Rebound & Compression: What's What in MTB Suspension

Modern suspension components for mountain bikes feature numerous external adjustment options and offer you the possibility to adjust your suspension precisely to your personal preferences, your riding style, the route or the weather. The first step toward finding the right setup is to know the different options and understand how they impact your bike. Not every suspension fork or every shock offers every adjustment option. It is best to first check what applies to your chassis before you start setting up your MTB!

From Suspension Stiffness to Volume Spacers: The Adjustment Parameters 

How Do You Determine the Right Suspension Stiffness and Find the Optimal Sag?

Suspension stiffness – or "spring rate" in physical terms – describes the ratio of a force acting on the spring to its deflection. In other words: how far does a spring compress when you load it with a certain force? The suspension stiffness is the most important adjustment parameter of every suspension component. It has a direct effect on the driving dynamics and an indirect effect on all other setting options. The suspension stiffness is used to set the sag, which is so important for riding dynamics, i.e. how far your suspension component compresses due to your body weight plus equipment. The correct sag ensures that the suspension works optimally in both directions, i.e. can compress and rebound. Rebound is important to keep your tyres in contact with the ground, even on potholes in the trail. Depending on the area of use and the available suspension travel, you usually choose a sag of 15 to 30 percent. The more travel you have, the greater the sag values usually become. For full-suspension bikes, make sure that the amount of sag on the fork and shock do not differ dramatically. This easily leads to a front- or rear-heavy riding behaviour.

With an air suspension, you simply adjust the stiffness via the air pressure. In any case, use a special suspension fork or shock pump. Steel or titanium coils allow you to install springs of varying hardnesses – depending on your weight. Don't forget to consider the weight of your equipment, such as clothing, shoes or backpack. You can also preload the suspension to a certain extent. However, you should know that a higher preload is not the same as a harder suspension. Too much preload can have a negative effect on the response, which is why we advise against using preload to adjust the suspension stiffness.

If your fork has an external travel setting, make this and all other adjustments in the extended position.

Tip: Manufacturers such as Fox Racing Shox or RockShox provide setup tips for their suspension forks. Often they stand directly on the dip tubes of your fork. This is not possible with shocks because of the different gear ratios on different rear triangle designs.

Perfect Grip Thanks to High-Speed and Low-Speed Compression

The compression stage is the opposite of the rebound stage, namely the load on pressure. This setting allows you to control the compression of your suspension component(s) on the MTB. The higher the compression damping, the slower the suspension component compresses, both when pressure is applied from above (for example, in the saddle) and when riding over bumps. Less compression damping means an active chassis, but it can also feel jumpy. More compression damping reduces the sensitivity of the spring component, but provides more counterpressure.
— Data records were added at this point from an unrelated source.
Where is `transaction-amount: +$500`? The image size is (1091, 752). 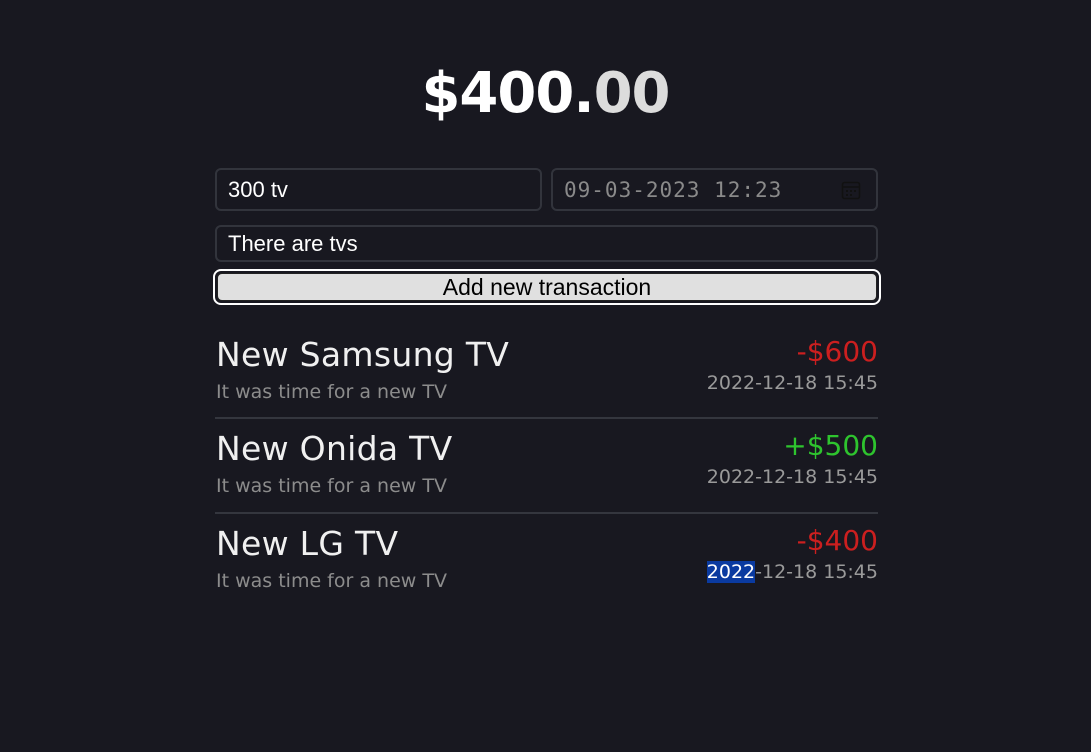 transaction-amount: +$500 is located at coordinates (830, 446).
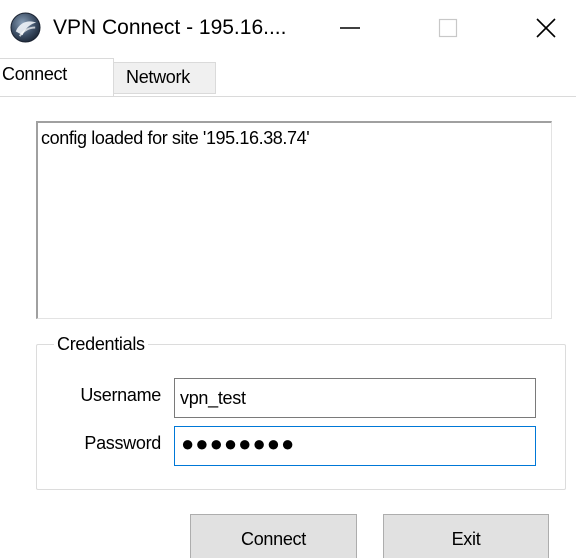 This screenshot has width=576, height=558. What do you see at coordinates (466, 536) in the screenshot?
I see `exit-button: Exit` at bounding box center [466, 536].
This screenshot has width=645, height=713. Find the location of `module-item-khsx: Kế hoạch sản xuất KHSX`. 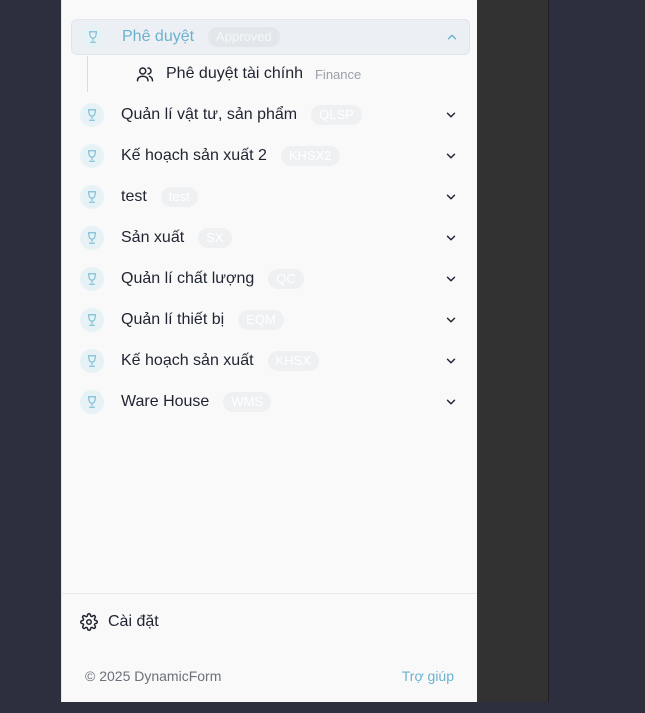

module-item-khsx: Kế hoạch sản xuất KHSX is located at coordinates (270, 361).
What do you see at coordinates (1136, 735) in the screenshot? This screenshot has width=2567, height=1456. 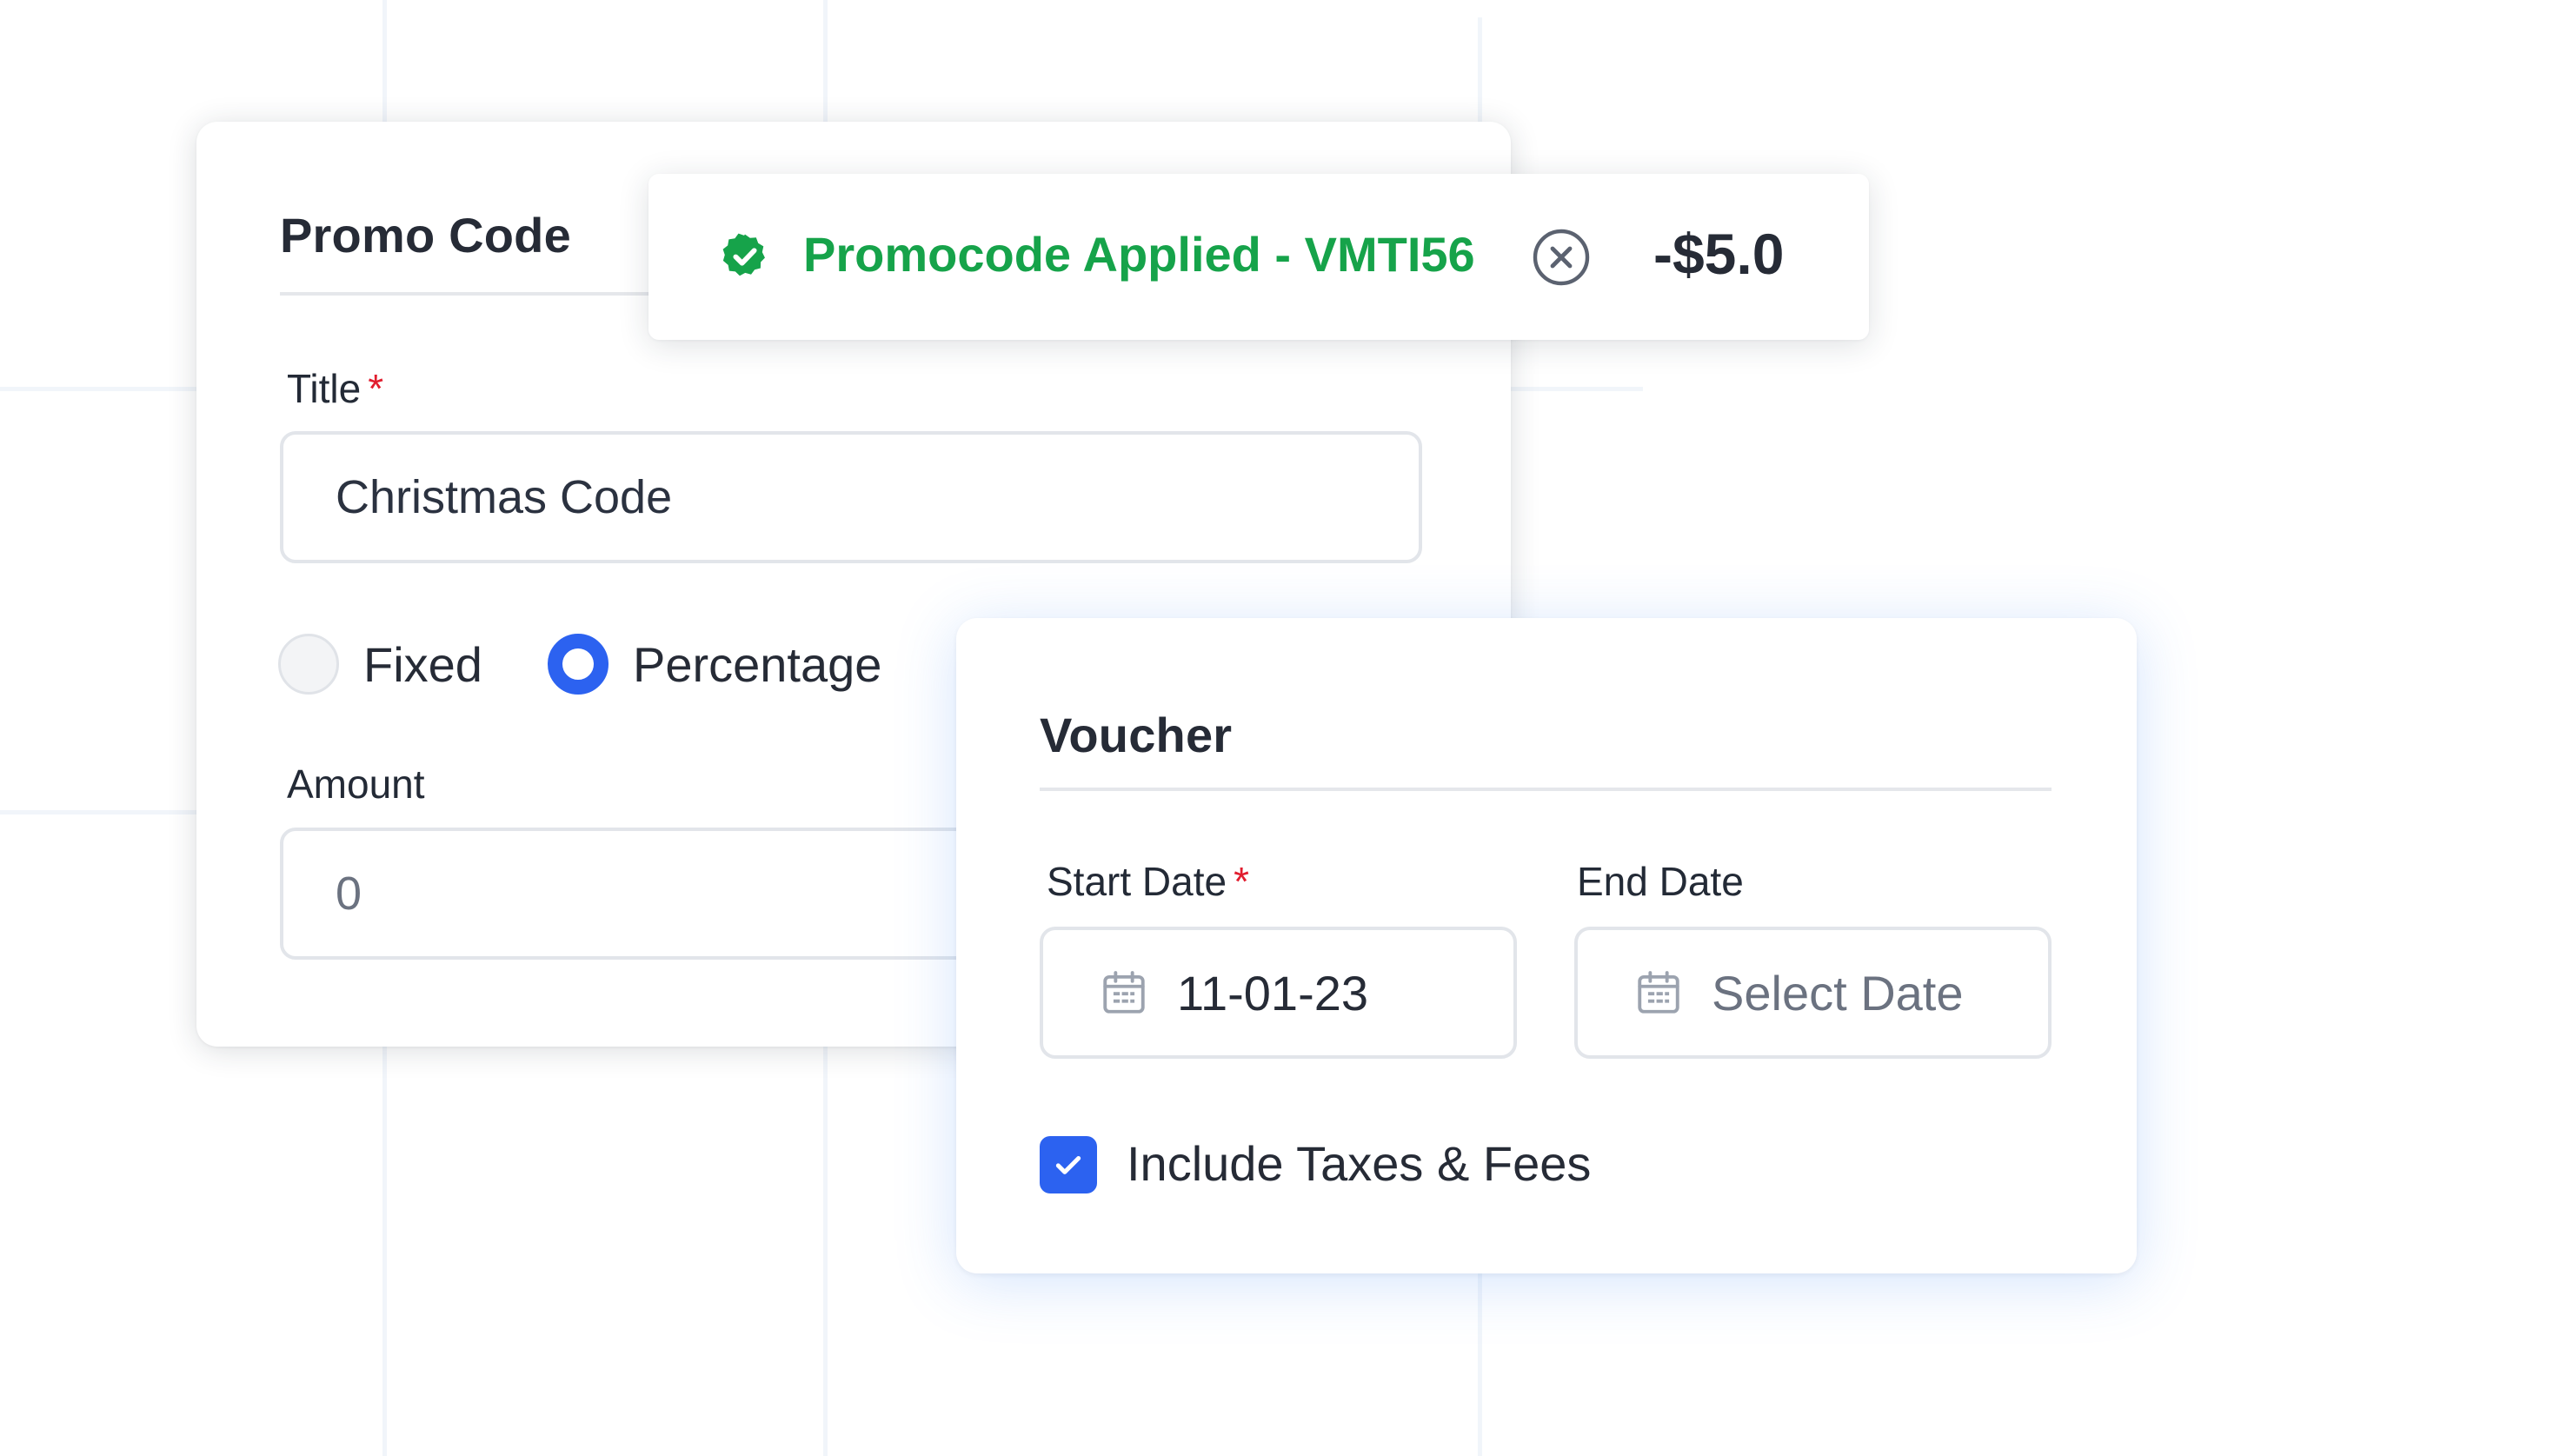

A special feature of a compression damper is a platform damper, which is in addition to or instead of a fine-grid adjustment. Usually a platform damper has a few, strongly differing stages, e.g. "Open - Pedal - Lock" by Rock Shox or the "Climb Switch" by Fox or Cane Creek. Unlike a real lockout, the closed mode here also does not completely block the oil flow in the damper.

As with rebound, particularly high-quality suspension components also differentiate between high- and low-speed compression and thus allow your MTB suspension system to be finely adapted. A stronger low-speed compression damping with less high-speed would, for example, ensure that the suspension does not sag on smaller impacts, but immediately releases the necessary suspension travel on larger impacts. Unlike rebound, compression damping has a relationship between the speed of suspension movement and the low- or high-speed setting. Low-speed compression dampens the compression against slow movements such as pedalling while standing or pedal input. High-speed compression is responsible for the fast strokes that mean high piston or shaft speeds.

Tip: Closing the compression damping almost completely on a mountain bike uphill is fairly common, but often inefficient and uncomfortable. As soon as you leave the smooth-as-a-baby's-bottom asphalt, an active chassis that ensures that the tyres follow bumps and do not lose contact with the ground is usually the most energy-saving and best solution – especially for uphill riding.